> _Exercise aim_: For each line below that contains the word "agent", make a copy.

> _Supplied material_:
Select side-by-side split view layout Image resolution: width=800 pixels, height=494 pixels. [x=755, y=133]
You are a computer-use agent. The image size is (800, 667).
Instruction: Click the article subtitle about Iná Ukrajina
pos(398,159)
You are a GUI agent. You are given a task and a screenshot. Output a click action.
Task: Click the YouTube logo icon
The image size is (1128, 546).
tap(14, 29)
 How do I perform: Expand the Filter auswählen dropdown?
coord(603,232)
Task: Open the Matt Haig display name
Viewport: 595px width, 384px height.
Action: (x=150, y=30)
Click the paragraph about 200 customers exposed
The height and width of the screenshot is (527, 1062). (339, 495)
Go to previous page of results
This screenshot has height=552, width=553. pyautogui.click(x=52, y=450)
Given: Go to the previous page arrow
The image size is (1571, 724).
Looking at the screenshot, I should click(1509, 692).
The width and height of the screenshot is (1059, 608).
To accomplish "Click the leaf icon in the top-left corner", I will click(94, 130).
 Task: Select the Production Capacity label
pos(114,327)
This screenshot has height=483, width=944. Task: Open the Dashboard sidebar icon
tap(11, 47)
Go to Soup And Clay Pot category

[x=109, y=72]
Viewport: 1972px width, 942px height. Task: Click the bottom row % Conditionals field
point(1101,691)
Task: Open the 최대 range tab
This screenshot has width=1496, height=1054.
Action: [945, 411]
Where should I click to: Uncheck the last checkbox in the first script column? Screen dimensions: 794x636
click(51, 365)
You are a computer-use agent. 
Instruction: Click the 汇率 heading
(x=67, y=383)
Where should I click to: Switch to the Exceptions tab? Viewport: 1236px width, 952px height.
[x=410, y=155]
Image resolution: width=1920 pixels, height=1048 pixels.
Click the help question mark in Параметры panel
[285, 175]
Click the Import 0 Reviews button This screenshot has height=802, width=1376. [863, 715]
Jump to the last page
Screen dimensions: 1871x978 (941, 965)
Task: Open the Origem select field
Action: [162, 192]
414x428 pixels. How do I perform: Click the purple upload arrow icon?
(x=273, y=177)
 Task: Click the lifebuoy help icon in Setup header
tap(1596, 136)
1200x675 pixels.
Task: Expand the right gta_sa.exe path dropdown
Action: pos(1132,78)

> _Result of this exercise_:
You are a computer-use agent. The image size is (800, 667).
You are a GUI agent. You are given a task and a screenshot. Output a click action.
You are a computer-use agent. 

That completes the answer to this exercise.